Каждая эпоха безудержно и патологически хвастлива. «Патологически» — потому что предмет гордости эпоха видит как в величии достоинств, так и в неизмеримости пороков. Нет столетия, которое бы современники не объявляли одновременно «веком разума» и «веком разврата». Современникам всегда кажется, что они пошли дальше предков — в том числе и по стезе разложения. В сетованиях прежних и нынешних Савонарол о золотом времени, когда любовь была целомудренна, брак свят и простыни белоснежны, отчетливо слышится мазохистский восторг от того, что теперь мы, как никогда, распутны, наши связи рекордно беспорядочны, наши юбки небывало коротки. Все это было до сексуальной революции, что в общем-то удивительно — если не согласиться с одним: никакой сексуальной революции не происходило. Или: она происходила всегда, что одно и то же.

Теория «перманентной революции» вполне приложима к сексу. Движущая сила, представленная непримиримым противоречием,— налицо: молодые еще хотят, а старые уже не могут. Это противоречие вне времен и границ, именно поэтому сексуальная революция— самая перманентная, то есть вечная. Но чтобы не размахиваться на всю историю человечества, ограничимся одной лишь Америкой и посмотрим: к чему апеллируют нынешние моралисты, что это за патриархальные ценности, к которым призывают консерваторы.

Соединенные Штаты до второй мировой войны предстают краем непорочного зачатия — по сравнению с нашей разнузданной эпохой. А вот что пишет свидетель — Френсис Скотт Фицджеральд: «Карнавальная пляска увлекла людей, которым было за тридцать, людей, уже подбирающихся к пятидесяти... Сильно поредело за столом трезвенников. Неизменно украшавшая его юная особа, не пользующаяся успехом и уже смирившаяся было с мыслью, что останется старой девой, в поисках интеллектуальной компенсации открыла для себя Фрейда и Юнга и снова ринулась в бой... Году к 1926-му все просто помешались на сексе».
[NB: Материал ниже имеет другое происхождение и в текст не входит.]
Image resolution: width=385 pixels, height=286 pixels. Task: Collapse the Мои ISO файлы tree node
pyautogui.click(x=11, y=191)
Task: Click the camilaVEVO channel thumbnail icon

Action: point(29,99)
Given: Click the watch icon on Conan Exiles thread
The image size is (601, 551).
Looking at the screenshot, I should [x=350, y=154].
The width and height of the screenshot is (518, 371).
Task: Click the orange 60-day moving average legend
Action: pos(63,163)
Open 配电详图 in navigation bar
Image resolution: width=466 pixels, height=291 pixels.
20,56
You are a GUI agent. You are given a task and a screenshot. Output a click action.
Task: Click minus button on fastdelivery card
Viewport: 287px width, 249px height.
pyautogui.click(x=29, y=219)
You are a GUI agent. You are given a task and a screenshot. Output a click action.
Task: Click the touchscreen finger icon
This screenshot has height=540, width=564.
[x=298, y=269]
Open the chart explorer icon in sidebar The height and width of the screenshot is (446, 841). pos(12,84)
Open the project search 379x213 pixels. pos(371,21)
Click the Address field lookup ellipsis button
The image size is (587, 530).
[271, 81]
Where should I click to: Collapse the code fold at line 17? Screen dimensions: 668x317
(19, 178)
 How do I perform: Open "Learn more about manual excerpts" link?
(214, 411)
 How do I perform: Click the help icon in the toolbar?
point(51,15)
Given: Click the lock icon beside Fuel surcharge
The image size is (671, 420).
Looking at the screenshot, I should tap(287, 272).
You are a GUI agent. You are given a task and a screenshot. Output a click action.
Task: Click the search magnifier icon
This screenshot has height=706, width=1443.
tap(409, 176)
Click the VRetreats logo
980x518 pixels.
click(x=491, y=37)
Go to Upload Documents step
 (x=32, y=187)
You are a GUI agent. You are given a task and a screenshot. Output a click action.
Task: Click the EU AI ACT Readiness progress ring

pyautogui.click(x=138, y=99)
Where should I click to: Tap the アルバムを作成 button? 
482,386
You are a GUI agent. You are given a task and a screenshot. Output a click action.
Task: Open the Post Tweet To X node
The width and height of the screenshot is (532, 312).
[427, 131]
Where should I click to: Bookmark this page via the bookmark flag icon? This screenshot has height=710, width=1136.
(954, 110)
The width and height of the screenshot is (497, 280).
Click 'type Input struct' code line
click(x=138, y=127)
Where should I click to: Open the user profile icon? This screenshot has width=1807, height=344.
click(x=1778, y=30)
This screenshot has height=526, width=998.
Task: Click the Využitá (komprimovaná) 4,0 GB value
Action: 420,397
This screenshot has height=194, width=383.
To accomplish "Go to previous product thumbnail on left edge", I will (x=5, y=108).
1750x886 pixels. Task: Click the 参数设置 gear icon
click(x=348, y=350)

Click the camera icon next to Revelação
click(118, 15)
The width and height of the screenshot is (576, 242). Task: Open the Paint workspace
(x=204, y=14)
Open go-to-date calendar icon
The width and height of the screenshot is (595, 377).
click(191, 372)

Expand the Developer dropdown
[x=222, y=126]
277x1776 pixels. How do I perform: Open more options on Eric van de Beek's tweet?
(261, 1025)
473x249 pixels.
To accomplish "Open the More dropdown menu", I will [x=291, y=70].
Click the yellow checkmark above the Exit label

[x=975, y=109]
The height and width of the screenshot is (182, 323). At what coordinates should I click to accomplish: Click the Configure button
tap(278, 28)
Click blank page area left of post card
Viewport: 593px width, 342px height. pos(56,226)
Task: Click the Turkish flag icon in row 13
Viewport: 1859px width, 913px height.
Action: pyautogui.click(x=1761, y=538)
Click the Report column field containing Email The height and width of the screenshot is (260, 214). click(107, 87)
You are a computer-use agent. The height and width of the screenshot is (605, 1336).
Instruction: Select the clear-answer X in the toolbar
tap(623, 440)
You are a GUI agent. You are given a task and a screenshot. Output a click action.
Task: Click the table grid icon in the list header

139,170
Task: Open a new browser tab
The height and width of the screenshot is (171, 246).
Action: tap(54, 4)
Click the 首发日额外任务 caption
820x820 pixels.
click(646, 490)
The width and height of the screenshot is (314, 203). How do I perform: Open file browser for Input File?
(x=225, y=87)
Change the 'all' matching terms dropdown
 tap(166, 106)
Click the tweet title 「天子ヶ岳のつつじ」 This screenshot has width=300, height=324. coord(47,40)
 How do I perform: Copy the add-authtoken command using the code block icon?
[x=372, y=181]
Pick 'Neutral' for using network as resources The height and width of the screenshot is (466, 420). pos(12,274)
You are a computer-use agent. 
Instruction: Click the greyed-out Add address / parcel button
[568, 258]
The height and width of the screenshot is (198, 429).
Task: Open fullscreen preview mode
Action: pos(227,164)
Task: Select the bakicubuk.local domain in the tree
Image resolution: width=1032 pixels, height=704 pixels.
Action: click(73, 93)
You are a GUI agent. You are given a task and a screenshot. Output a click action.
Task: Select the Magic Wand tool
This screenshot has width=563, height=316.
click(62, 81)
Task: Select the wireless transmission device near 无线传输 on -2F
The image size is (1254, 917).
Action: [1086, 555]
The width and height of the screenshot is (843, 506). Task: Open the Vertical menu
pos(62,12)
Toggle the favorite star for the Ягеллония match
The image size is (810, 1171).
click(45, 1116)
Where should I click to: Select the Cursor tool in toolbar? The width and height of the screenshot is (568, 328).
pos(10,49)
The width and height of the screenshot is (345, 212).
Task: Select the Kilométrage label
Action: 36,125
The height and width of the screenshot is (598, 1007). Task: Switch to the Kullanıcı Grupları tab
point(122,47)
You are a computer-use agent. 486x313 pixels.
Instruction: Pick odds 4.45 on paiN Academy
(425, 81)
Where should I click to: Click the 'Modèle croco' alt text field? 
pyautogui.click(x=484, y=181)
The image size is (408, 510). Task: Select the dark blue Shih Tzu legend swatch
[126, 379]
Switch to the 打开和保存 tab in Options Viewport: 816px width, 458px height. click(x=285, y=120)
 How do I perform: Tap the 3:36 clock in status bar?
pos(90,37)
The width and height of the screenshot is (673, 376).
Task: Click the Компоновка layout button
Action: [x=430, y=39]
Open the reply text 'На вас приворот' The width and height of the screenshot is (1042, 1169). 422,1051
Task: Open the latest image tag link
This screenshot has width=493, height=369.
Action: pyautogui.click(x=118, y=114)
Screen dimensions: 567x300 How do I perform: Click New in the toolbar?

Добрые старые времена отличаются от наших злых только тем, что были давно и про них можно врать безнаказанно.

Декорации благопристойности или декорации разгула— вот это действительно подлежит влиянию времени, прихотливо чередуясь вместе с архитектурными стилями, шириной брюк, высотой причесок, манерой разговора, привычкой обедать поздно или не завтракать никогда. Причем история нравов вовсе не дает картины поступательного движения: от добродетели — к пороку. Расцвет свободы интимных отношений, скажем, во Франции приходится, скорее всего, на первую половину XVIII века; в Англии — на начало Х1Х-го; в России, пожалуй, на первую четверть XX столетия. При этом речь идет опять-таки не о самой сути интима, а о манере скрывать его под дымкой приличий или наоборот— выставлять напоказ. Чтобы добиться закулисной правды от прошедших веков, нужны непомерные усилия: копаться в судебных протоколах, читать частные письма, штудировать газетную хронику и мемуарную литературу. Любопытному нашего времени — легче. Прежде всего, есть статистика, к которой можно обратиться, чтобы узнать — правда ли, что раньше люди были чище и умереннее. Правда ли, как утверждают сторонники возврата к «настоящей» Америке, только наше поколение окончательно увязло в трясине безнравственности.